New Zealand lawmakers are introducing a disincentive to foreigners seeking to buy New Zealand residential property as an investment, by raising the threshold at which tax will not need to be paid by such investors on any capital gains to five years or longer, from two years.
The new tax charge was introduced last week in the form of a late amendment, or “Supplementary Order Paper”, to the country’s finance bill, which is expected to receive royal assent, and thus come into force, next month.
The new rule will apply only to residential properties bought after the bill receives royal assent.
Current exemptions to the tax would remain, including an exemption if the residential property in question happens to be the property owner’s main residence.
The tax charge is aimed at investors, especially foreigners, who buy New Zealand residential properties as investments rather than to live in.
Non-resident foreign buyers of New Zealand residential properties already have to comply with a number of requirements, including the setting up of a New Zealand bank account, if they don’t already have one, and getting a New Zealand tax identification number to register their purchases, as well as supplying their tax ID number in their home country to the New Zealand authorities.
In a statement announcing the tax change, New Zealand revenue minister Stuart Nash said the increase in what he called the “government’s bright-line test” to five years would “ensure that residential property speculators pay income tax on their gains and makes property speculation less attractive”.
“We need investment which grows the economy and creates jobs, not the sort of investment which distorts the residential housing market,” he added.
“This measure will bring fairness back into the tax system.”
Plan to ban foreigners
from buying existing homes
Another measure under consideration recently in New Zealand has been a proposal to ban overseas buyers from purchasing existing homes at all in the country. The proposed legislation, known as the Overseas Investment Amendment Bill, was introduced in December, and is intended to address New Zealand’s unusually high homelessness problem by ensuring that only citizens and permanent residents of New Zealand and Australia will have an automatic right to buy existing homes in the country. Non-residents would be able to apply for permission to do so from the Overseas Investment Office or buy newly-built properties.

**STATED EXERCISE**
Carry on the article about New Zealand's property rules for foreign buyers, picking up right after its last sentence. The material that comes next has nothing to do with this text.

**GIVEN ENTRIES**
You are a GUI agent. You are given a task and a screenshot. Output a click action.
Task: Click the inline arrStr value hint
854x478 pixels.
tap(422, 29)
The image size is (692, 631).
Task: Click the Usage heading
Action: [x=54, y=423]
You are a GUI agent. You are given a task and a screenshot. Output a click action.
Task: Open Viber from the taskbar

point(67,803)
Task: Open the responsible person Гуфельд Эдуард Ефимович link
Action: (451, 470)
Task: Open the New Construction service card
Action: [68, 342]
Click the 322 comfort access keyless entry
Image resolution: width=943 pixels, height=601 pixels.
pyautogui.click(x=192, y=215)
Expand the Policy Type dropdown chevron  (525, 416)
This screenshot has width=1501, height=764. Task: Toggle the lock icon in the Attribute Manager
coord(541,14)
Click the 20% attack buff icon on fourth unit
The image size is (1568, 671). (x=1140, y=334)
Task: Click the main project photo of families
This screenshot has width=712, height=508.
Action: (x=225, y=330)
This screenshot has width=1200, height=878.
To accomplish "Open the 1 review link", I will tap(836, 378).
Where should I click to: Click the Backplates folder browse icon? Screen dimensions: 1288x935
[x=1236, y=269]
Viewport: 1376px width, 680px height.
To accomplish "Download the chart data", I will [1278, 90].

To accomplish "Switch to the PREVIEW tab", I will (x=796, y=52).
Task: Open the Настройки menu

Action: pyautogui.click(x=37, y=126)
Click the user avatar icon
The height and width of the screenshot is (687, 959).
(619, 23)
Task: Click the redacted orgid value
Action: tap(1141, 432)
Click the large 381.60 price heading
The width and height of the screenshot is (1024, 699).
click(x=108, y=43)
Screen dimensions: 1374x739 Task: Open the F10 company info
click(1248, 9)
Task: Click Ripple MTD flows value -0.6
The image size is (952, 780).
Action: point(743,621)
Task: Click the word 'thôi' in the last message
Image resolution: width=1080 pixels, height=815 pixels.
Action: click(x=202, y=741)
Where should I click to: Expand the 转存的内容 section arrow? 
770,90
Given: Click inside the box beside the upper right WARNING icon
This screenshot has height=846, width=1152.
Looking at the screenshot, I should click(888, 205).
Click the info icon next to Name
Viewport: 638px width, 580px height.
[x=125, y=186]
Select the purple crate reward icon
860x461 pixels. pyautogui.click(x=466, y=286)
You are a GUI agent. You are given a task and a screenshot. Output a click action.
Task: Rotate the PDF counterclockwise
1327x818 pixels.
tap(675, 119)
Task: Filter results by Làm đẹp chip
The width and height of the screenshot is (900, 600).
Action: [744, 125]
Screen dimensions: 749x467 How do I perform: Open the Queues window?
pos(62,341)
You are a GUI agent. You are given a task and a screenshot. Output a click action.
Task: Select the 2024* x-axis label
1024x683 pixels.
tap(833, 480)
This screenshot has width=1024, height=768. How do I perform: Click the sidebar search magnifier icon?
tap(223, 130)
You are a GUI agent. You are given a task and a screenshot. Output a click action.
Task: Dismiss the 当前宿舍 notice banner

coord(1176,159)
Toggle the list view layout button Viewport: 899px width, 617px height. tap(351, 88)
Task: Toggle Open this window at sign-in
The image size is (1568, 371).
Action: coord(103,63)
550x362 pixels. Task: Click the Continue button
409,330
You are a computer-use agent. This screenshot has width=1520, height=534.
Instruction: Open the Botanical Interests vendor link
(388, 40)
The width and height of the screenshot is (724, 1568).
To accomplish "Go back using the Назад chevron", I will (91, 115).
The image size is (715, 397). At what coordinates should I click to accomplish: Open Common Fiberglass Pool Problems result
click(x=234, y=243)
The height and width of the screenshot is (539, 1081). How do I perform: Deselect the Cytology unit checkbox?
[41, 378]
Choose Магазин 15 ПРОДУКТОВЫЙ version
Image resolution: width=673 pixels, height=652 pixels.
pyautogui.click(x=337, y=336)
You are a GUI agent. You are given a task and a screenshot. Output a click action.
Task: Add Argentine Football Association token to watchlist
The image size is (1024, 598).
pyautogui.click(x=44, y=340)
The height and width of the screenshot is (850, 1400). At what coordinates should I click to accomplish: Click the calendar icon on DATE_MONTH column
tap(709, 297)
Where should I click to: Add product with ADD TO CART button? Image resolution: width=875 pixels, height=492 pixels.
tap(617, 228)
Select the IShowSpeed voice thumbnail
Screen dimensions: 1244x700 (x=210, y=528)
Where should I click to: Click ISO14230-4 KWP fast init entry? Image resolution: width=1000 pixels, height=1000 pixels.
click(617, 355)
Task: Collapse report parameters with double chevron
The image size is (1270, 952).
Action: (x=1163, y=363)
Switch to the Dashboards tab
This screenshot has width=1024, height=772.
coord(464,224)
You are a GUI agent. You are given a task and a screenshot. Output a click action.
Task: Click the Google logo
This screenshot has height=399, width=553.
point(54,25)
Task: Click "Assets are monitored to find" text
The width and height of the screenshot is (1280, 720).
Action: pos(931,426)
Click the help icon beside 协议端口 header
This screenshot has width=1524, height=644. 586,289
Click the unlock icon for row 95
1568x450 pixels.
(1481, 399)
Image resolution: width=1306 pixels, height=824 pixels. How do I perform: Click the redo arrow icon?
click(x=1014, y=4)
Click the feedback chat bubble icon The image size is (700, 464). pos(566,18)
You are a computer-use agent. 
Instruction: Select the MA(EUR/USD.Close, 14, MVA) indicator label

**OUTPUT OF THE TASK**
‘New Zealand tax treatment not unfavourable’
Some New Zealand experts argue that the press coverage of the planned raising of the threshold at which expat investors need not pay CGT on their NZ residential property investments, and the proposal to ban overseas buyers from buying existing homes at all in New Zealand, is creating an unfair impression of the country’s overall desirability as a place for non-residents to own property.
Among them is Patrick Wilson, a director of Aukland-based private investment, merchant banking and immigration consultancy Consul Group, who said that care should be taken to avoid leaving outsiders “with the impression that New Zealand’s tax treatment for overseas investors is unfavourable”.
“Apart from certain tax havens, there would be few countries with such an accommodating tax system as New Zealand’s,” he added.
Over-heated residential housing markets
New Zealand is nevertheless among a number of countries that have moved to cool their over-heated residential housing markets after foreign buyers have sent prices soaring – and voters to their elected representatives in these jurisdictions for relief.
A number of Australian states, for example, have introduced taxes on residential property purchases by foreign buyers and temporary residents, including Queensland, which has a 3% tax; Western Australia, 4%; Victoria, 7%, New South Wales, 8%, and South Australia, 4%.
The country has also announced that foreign owners of Australian properties, including Australian expats, will no longer be exempt from having to pay capital gains tax on the sale of their main residence (the so-called Main Residence Exemption), as detailed here last year by Atlas Wealth Management’s Brett Evans.
This fact of the scrapping of the CGT exemption as it applies to expats was also the subject of a story published today on the website of The Sydney Morning Herald, headlined “Aussie expats becoming potential collateral tax damage”.
A number of Canadian markets and provinces have also introduced taxes on the purchase of residential property by foreign buyers, including Vancouver and the greater Toronto area.
Other markets that have sought to find ways to cool the enthusiasm of foreigners for their residential properties include Hong Kong, Singapore, New York and London, as residential property in desirable areas is increasingly seen as a must-have “asset class”.
One of New Zealand’s appeal to wealthy would-be purchasers of its residential property, meanwhile, according to recent press reports, is its remoteness, and general appeal therefore as a place to ride out any future apocalypse.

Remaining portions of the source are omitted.